【オリンピック閉会式を舞台芸術として評論してみる】


 オリンピック開会式を舞踊評論家としてプロの視点から検証したところ、思いのほか反響を得た。
 
 【東京オリンピック開会式について】
 
 プロの評論家が果たす役割を再認識してもらえれば、これからの若い書き手のはげみにもなるだろう。
 
 そこで閉会式についても、舞台芸術として、プロの立場から評論を記しておきたい。

 ただ、本稿では、前回の結論である
 「演出の問題はやはり組織委員会の進め方と巨額の予算が現場に届いていないらしいことに集約できそうではある。
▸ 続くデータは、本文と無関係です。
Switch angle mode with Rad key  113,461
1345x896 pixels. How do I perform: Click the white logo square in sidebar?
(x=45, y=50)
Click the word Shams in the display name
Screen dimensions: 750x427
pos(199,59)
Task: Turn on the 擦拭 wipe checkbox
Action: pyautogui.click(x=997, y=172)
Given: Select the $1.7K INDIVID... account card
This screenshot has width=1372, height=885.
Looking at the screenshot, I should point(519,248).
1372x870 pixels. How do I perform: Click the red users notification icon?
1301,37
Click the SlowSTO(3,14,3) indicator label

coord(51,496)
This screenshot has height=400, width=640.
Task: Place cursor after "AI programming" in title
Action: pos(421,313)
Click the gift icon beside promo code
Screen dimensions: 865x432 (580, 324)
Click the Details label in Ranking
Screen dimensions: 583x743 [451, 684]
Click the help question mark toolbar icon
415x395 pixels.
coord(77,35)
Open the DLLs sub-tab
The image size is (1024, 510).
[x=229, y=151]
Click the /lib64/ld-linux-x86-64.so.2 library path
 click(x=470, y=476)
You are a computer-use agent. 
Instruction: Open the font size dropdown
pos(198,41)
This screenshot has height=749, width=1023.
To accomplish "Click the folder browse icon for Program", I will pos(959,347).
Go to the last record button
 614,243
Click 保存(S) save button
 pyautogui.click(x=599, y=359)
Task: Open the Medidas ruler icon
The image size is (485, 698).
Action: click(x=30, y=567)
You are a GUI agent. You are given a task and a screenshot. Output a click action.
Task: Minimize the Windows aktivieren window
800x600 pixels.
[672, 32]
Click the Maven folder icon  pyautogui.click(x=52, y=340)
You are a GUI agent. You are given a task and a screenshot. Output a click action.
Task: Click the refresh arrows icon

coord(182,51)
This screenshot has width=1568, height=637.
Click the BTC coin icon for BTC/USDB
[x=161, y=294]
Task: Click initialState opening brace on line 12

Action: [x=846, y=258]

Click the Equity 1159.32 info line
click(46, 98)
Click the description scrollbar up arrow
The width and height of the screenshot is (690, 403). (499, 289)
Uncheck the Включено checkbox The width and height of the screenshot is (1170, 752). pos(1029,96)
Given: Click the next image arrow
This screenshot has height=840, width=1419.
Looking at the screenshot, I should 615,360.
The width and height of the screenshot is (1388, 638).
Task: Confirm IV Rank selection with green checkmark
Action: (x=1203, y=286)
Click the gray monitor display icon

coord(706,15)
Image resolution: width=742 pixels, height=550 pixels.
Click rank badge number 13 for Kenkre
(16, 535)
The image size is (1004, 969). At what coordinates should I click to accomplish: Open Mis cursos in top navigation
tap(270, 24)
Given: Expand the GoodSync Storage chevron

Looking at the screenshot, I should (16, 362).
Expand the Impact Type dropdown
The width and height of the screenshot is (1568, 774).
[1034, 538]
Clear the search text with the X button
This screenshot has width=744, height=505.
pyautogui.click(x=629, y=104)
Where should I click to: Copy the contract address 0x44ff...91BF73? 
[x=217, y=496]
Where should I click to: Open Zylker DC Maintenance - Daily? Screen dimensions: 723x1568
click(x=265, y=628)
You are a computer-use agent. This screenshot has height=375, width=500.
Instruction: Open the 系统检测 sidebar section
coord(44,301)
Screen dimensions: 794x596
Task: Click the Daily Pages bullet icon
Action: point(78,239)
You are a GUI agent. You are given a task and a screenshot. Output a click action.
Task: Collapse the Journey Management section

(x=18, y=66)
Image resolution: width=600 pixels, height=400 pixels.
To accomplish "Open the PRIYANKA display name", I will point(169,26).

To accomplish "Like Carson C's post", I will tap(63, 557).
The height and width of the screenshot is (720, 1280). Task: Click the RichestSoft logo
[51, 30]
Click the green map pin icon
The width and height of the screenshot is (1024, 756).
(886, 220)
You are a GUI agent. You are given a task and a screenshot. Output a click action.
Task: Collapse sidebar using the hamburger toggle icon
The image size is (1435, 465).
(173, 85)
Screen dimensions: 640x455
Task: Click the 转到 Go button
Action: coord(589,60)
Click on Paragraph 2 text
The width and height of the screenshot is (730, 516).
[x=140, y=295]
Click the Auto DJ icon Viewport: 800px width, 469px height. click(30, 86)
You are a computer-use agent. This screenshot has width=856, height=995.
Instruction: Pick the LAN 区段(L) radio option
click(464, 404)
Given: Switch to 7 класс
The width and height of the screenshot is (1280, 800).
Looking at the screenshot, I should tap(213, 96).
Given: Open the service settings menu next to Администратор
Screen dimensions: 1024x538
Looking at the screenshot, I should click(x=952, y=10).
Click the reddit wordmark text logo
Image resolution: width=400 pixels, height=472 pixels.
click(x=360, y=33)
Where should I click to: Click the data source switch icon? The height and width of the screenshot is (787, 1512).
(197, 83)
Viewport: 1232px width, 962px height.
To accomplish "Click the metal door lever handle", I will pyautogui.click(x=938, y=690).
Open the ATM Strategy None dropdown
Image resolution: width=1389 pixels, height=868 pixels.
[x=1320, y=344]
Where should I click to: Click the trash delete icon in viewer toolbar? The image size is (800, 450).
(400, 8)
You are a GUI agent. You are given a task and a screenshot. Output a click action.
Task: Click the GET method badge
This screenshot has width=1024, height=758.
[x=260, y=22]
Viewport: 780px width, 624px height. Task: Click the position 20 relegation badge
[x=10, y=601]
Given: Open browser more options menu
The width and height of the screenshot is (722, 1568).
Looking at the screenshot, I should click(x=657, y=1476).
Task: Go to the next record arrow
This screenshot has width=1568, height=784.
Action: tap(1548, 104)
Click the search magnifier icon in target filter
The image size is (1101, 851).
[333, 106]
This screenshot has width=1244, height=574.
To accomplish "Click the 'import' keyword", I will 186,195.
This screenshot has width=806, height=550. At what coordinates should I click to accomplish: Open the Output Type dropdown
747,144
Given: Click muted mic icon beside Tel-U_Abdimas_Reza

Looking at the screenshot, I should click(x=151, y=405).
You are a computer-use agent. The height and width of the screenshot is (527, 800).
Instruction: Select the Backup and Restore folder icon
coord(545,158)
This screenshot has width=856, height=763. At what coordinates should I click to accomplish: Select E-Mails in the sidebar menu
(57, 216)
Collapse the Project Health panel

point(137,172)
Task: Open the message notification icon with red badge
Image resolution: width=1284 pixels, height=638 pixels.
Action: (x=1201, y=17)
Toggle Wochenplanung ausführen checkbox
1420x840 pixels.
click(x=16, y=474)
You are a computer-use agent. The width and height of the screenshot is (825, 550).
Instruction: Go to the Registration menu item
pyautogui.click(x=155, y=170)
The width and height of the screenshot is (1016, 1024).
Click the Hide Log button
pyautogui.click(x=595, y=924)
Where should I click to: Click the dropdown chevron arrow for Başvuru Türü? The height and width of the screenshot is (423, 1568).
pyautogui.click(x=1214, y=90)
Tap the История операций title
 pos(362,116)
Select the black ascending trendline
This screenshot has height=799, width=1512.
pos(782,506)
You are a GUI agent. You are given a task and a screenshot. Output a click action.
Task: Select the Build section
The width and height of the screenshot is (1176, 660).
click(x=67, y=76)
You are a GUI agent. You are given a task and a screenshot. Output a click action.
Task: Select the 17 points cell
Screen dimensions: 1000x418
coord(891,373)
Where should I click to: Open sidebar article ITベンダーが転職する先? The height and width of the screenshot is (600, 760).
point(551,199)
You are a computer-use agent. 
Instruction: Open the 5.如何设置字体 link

」
について、「165億円の予算のうち、現場の予算は4式典で10億だけ」というとんでもない数字が出てきたので、まずはそれについて書いておきたい。
 
 閉会式のレビューを先に読みたい方は、 ■□■□ で区切られた第二部から読んでいただきたい。


【第一部:予算の9割が消えた件について】


 
●「延期になったんだからしょうがない」わけがないだろ

「コロナで延期になったり、演出が変わったりしたんだから、式典の予算がなくなるのはしょうがない」という人がいるが、とんでもない話だ。
 165億円という予算は、ロンドン大会の開会式を4回やってまだ余る額である。
 かりに延期や演出変更によって、ロンドン大会一回分にあたる費用がまるまるぶっ飛んだとしても、全然余裕の予算があったはずなのである。
 
 ちなみに式典予算の上限額はコロナ前の2019年2月に130億円、そのすぐ後に165億円に増やすことが組織委員会で決定された。まだ森喜朗氏が会長だった頃だ。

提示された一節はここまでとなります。